En'âm Sûresi 31. Ayet

قَدْ خَسِرَ الَّذ۪ينَ كَذَّبُوا بِلِقَٓاءِ اللّٰهِۜ حَتّٰٓى اِذَا جَٓاءَتْهُمُ السَّاعَةُ بَغْتَةً قَالُوا يَا حَسْرَتَنَا عَلٰى مَا فَرَّطْنَا ف۪يهَاۙ وَهُمْ يَحْمِلُونَ اَوْزَارَهُمْ عَلٰى ظُهُورِهِمْۜ اَلَا سَٓاءَ مَا يَزِرُونَ  ...

Allah’ın huzuruna çıkmayı yalanlayanlar gerçekten ziyana uğramıştır. Nihayet onlara ansızın o saat (kıyamet) gelip çatınca, bütün günahlarını sırtlarına yüklenerek, “Hayatta yaptığımız kusurlardan ötürü vay hâlimize!” diyecekler.
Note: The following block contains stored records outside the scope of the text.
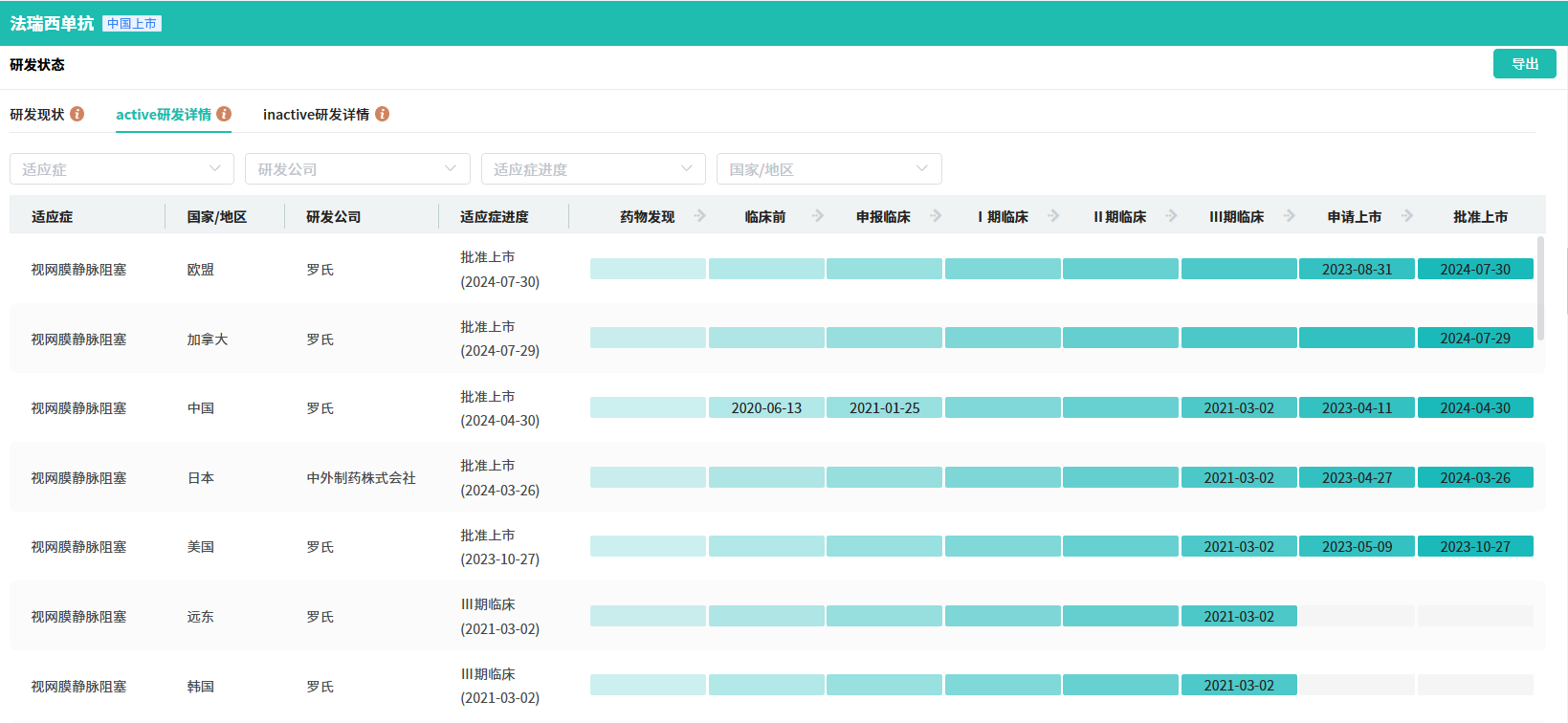Switch to inactive研发详情 tab
The image size is (1568, 723).
[x=316, y=115]
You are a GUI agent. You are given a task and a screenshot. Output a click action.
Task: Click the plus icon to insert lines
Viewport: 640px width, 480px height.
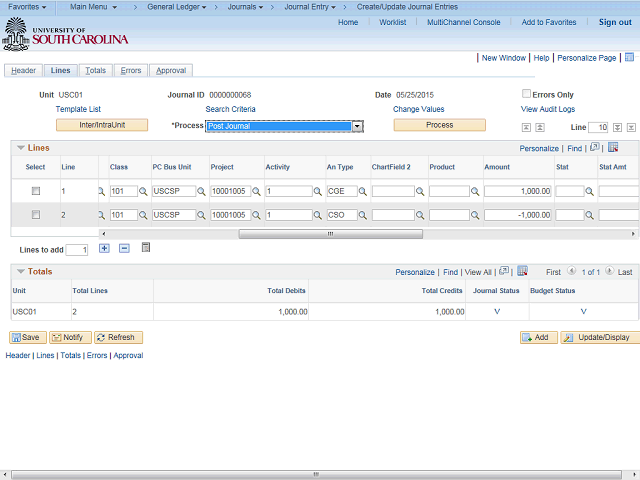[x=104, y=248]
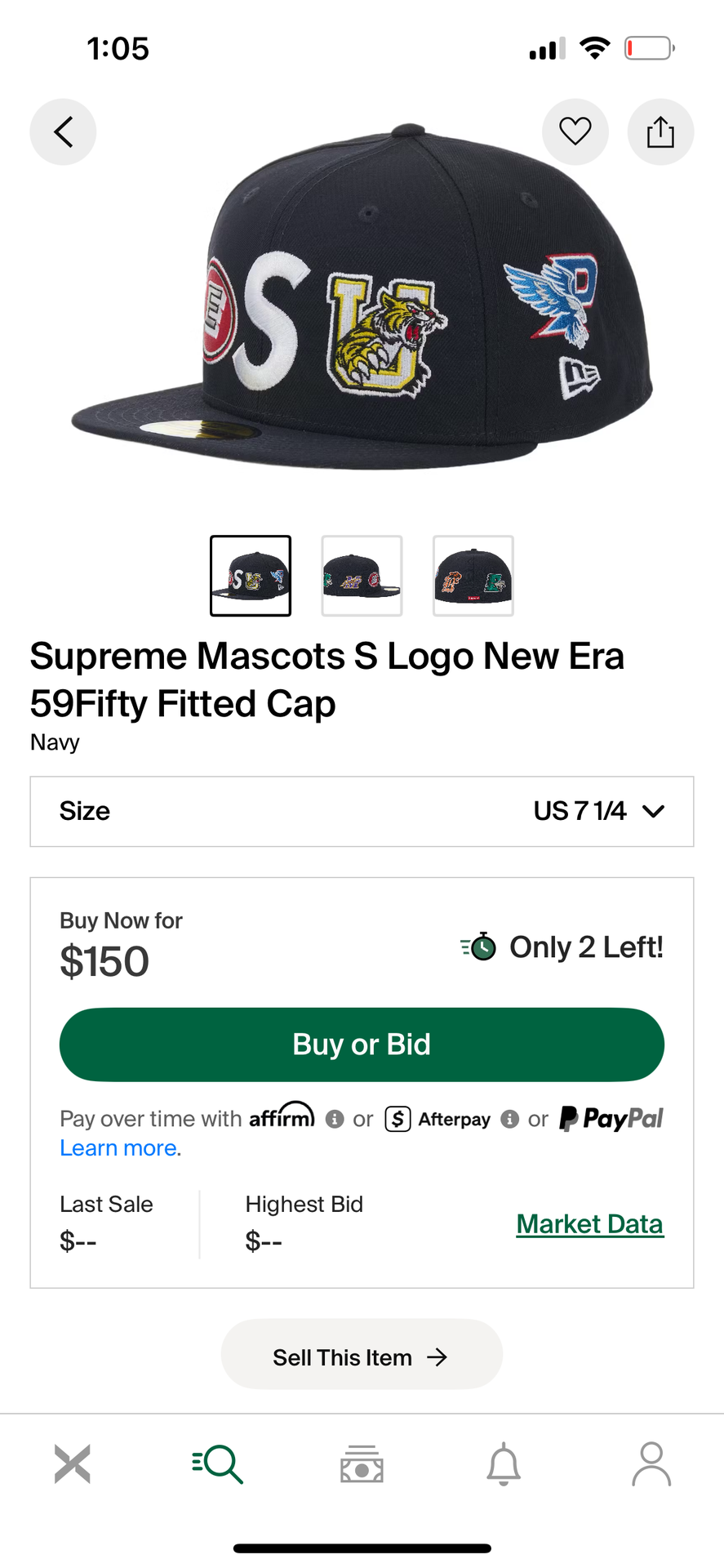The height and width of the screenshot is (1568, 724).
Task: Open the search tab icon
Action: [x=218, y=1463]
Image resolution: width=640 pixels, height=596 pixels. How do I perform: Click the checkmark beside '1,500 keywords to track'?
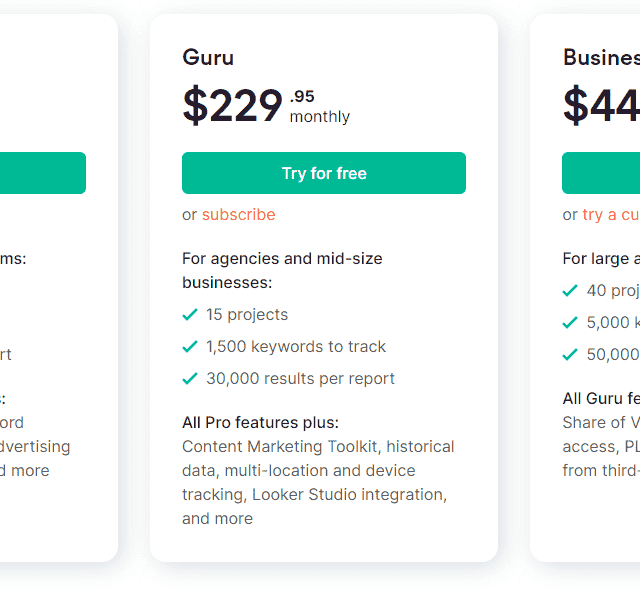point(190,346)
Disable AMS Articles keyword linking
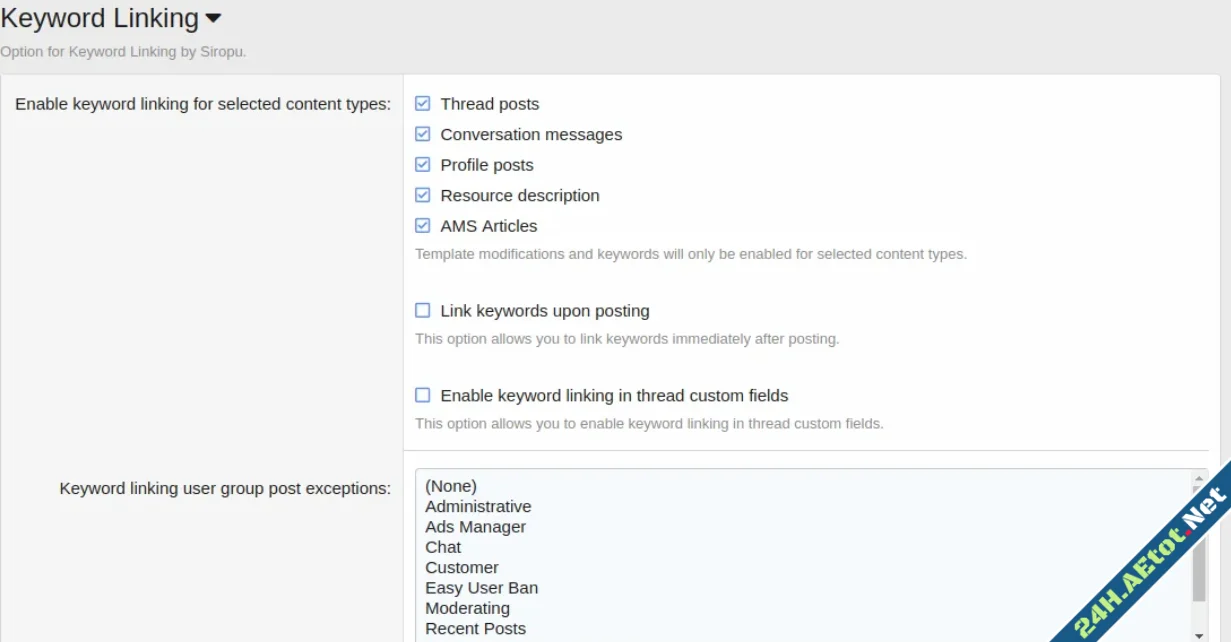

Dikkat edin, yüklendikleri günah yükü ne kötüdür!
 
Sıra Kelime Anlamı Kökü
1 قَدْ gerçekten
2 خَسِرَ ziyana uğradı(lar) خ س ر
3 الَّذِينَ kimseler
4 كَذَّبُوا yalanlayan(lar) ك ذ ب
5 بِلِقَاءِ huzuruna çıkmayı ل ق ي
6 اللَّهِ Allah’ın
7 حَتَّىٰ nihayet
8 إِذَا zaman
9 جَاءَتْهُمُ kendilerine geldiği ج ي ا
10 السَّاعَةُ o sa’at س و ع
11 بَغْتَةً ansızın ب غ ت
12 قَالُوا dediler ق و ل
13 يَا حَسْرَتَنَا vah bize ح س ر
14 عَلَىٰ dolayı
15 مَا
16 فَرَّطْنَا kusurlarımızdan ف ر ط
17 فِيهَا orada
18 وَهُمْ ve onlar
19 يَحْمِلُونَ yüklenecekler ح م ل
20 أَوْزَارَهُمْ günahlarını و ز ر
21 عَلَىٰ
22 ظُهُورِهِمْ sırtlarına ظ ه ر
23 أَلَا bakın
24 سَاءَ ne kötü س و ا
25 مَا şeyler
26 يَزِرُونَ yüklenip taşıyorlar و ز ر
 

İnkârcıların öldükten sonraki durumlarıyla ilgili gelişmeler geçmiş zaman fiilleriyle anlatılmaktadır. Müfessirler, bu ifadelerde, ba‘s ve âhiret olaylarının sanki vuku bulmuş kadar kesin olduğunu vurgulamak için geçmiş zaman fiillerinin kullanıldığını belirtirler. Bununla birlikte âyetlerin, yalnız kıyamete hasredilmesi yerine, her inkârcının ölümünden yani ruhunun bedeninden ayrılmasından sonraki durumunu anlattığını düşünmek de mümkündür. Buna göre, ölen her insan gibi müşriklerin ruhları da bedenlerinden ayrıldıktan sonra ölümün ardından ikinci bir hayat daha olduğunu apaçık görmüş, dünyadayken bu hayata inanmamakla yanıldıklarını anlamış ve bu yanılgılarını yüce Allah’ın huzurunda itiraf etmişlerdir. Şimdiye kadar ölmüş olanlar bu hali yaşamış olduğu gibi şimdiden sonra ölecek olanlar da yaşayacaklardır. İnsanlardan Allah’ın huzuruna çıkarılacaklarına inanmayanlar, bunu yalanlayanlar hüsrana uğramışlardır. Sonunda o belli saat yani ölüm ansızın gelip de dünyadan ayrıldıklarında yahut yeniden diriltilip Allah’ın huzuruna çıkarıldıklarında, sırtlarına günahlarını yüklenmiş bir halde “Dünyadaki kusurlarımız, terkettiklerimiz yüzünden vah başımıza gelenlere!” diyeceklerdir.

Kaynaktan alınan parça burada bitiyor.